Ces deux éléments sont des facteurs personnels mentionnés comme importants par la norme CSA Z94.4-93 : Choix, entretien et utilisation des respirateurs, qui a force de loi au Québec. Ces deux éléments sont susceptibles d’entraîner la tenue d’un nouveau test d’ajustement pour une personne ayant déjà subi un test d'ajustement.
Si une femme a subi un test d’ajustement par le passé, avant sa grossesse, et qu’il lui est demandé de porter l’APR qui lui convenait à cette période, rien ne permet d’emblée d’assumer que cet APR lui convient lors de sa grossesse. Il faudrait donc reconduire un test d’ajustement afin de valider quel est l’APR qui lui convient.

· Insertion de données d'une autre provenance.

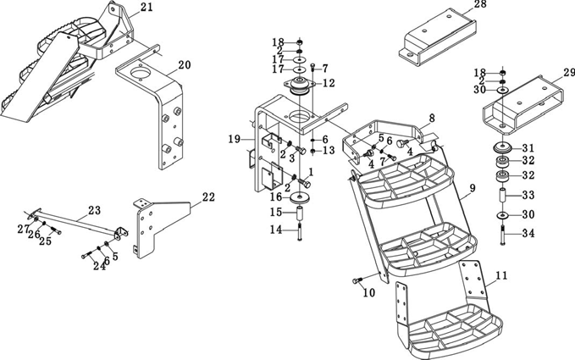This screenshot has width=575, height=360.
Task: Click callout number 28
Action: click(479, 5)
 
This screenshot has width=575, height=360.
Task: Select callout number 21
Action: click(147, 8)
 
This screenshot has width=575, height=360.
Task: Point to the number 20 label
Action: click(185, 64)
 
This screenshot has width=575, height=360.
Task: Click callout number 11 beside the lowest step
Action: click(501, 275)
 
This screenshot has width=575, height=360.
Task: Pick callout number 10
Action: click(368, 293)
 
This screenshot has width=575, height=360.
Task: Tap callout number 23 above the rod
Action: click(94, 210)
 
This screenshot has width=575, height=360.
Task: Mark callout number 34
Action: click(528, 233)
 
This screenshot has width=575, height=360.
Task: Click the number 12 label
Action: click(329, 83)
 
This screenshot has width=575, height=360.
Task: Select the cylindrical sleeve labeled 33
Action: click(502, 197)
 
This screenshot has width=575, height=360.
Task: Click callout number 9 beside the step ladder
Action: click(473, 187)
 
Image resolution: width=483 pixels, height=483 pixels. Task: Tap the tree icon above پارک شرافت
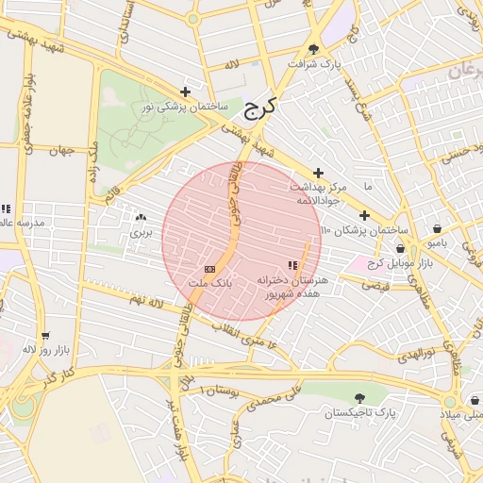313,49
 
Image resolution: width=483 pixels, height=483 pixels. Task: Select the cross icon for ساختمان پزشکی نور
185,92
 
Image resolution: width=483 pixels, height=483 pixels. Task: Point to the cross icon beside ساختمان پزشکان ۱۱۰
364,216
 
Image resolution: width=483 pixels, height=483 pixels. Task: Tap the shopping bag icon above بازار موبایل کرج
401,248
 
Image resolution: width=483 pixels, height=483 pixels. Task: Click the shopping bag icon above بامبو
437,228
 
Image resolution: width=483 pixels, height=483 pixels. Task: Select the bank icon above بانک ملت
209,269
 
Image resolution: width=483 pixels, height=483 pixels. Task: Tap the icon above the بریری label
141,217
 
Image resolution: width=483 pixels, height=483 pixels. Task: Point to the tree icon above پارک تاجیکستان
358,399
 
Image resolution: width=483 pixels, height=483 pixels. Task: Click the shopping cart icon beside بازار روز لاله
44,336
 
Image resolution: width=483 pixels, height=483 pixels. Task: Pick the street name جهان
63,150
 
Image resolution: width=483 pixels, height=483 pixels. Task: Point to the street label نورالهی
414,356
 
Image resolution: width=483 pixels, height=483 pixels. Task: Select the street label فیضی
375,284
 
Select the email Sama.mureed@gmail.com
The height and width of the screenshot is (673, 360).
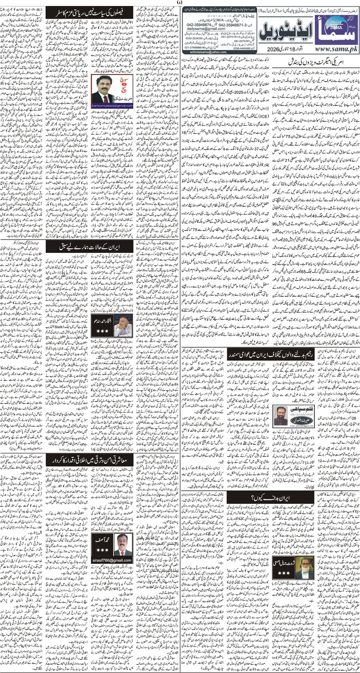pyautogui.click(x=112, y=106)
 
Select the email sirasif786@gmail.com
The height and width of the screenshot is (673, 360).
pyautogui.click(x=112, y=560)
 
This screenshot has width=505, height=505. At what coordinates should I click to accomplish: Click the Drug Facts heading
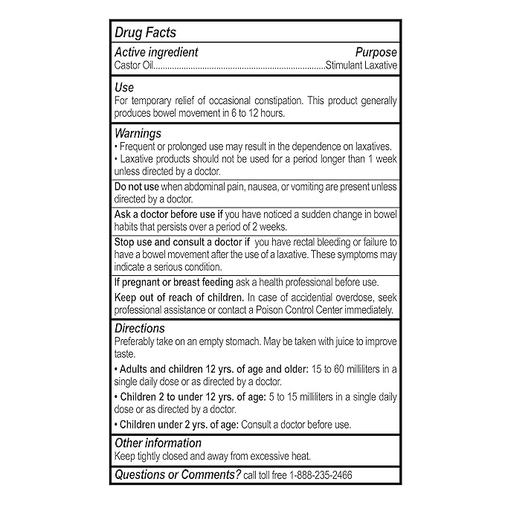pyautogui.click(x=145, y=33)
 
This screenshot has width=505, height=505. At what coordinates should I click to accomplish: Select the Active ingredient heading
pyautogui.click(x=156, y=52)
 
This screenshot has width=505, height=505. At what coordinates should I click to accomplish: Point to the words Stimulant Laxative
pyautogui.click(x=361, y=65)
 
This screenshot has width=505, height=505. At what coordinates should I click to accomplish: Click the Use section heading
pyautogui.click(x=123, y=88)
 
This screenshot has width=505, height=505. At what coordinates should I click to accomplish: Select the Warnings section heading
pyautogui.click(x=138, y=133)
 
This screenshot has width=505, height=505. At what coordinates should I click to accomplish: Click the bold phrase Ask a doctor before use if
pyautogui.click(x=168, y=214)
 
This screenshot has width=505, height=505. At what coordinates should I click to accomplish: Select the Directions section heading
pyautogui.click(x=140, y=328)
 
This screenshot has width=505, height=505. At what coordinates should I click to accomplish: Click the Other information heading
pyautogui.click(x=158, y=443)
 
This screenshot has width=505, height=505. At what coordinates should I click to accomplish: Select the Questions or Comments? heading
pyautogui.click(x=176, y=475)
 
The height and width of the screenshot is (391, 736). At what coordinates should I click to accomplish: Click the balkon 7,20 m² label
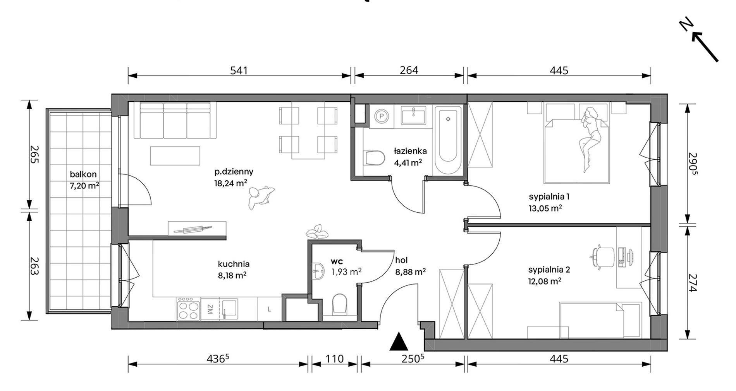click(x=84, y=180)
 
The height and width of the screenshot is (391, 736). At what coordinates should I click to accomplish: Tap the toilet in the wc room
click(x=340, y=303)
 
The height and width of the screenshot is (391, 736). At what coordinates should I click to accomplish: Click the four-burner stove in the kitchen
click(x=188, y=309)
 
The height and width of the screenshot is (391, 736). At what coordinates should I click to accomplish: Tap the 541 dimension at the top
click(x=239, y=70)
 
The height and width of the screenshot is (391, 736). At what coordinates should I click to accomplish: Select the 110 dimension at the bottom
click(x=334, y=359)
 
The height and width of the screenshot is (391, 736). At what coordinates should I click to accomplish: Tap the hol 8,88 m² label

Les tests d’ajustement de type qualitatifs
Ces tests impliquent l’utilisation de solutions chimiques. Mentionnons que la saccharine traverse le placenta et qu’aucune donnée n’est documentée à ce sujet sur la fiche de données de sécurité du bitrex.
En outre, une recherche effectuée en 2004 aux USA a documenté la présence d’agents stresseurs lors de la réalisation de tests d’ajustement de type qualitatifs pour des groupes de personnes spécifiques, dont faisaient partie les femmes enceintes, comme par exemple :
- une augmentation des niveaux de dioxyde de carbone sous la cagoule ;
- une diminution des niveaux d’oxygène sous la cagoule ;
- une augmentation de la température sous la cagoule d’environ 7,5 degrés Fahrenheit.
Les tests d’ajustement de type quantitatifs
Des tests d’ajustements de type quantitatifs, où aucune solution chimique n’est utilisée, peuvent être conduits. Par ailleurs, l’étude citée ci-dessus, a documenté l’absence des agents stresseurs identifiés précédemment lors des tests d’ajustements de type quantitatif.
Ainsi, si vous devez procéder à un test d’ajustement sur une femme enceinte, un test d'ajustement de type quantitatif serait indiqué car il n’exposerait la femme enceinte à aucune une substance chimique et les agents stresseurs présents seraient minimisés.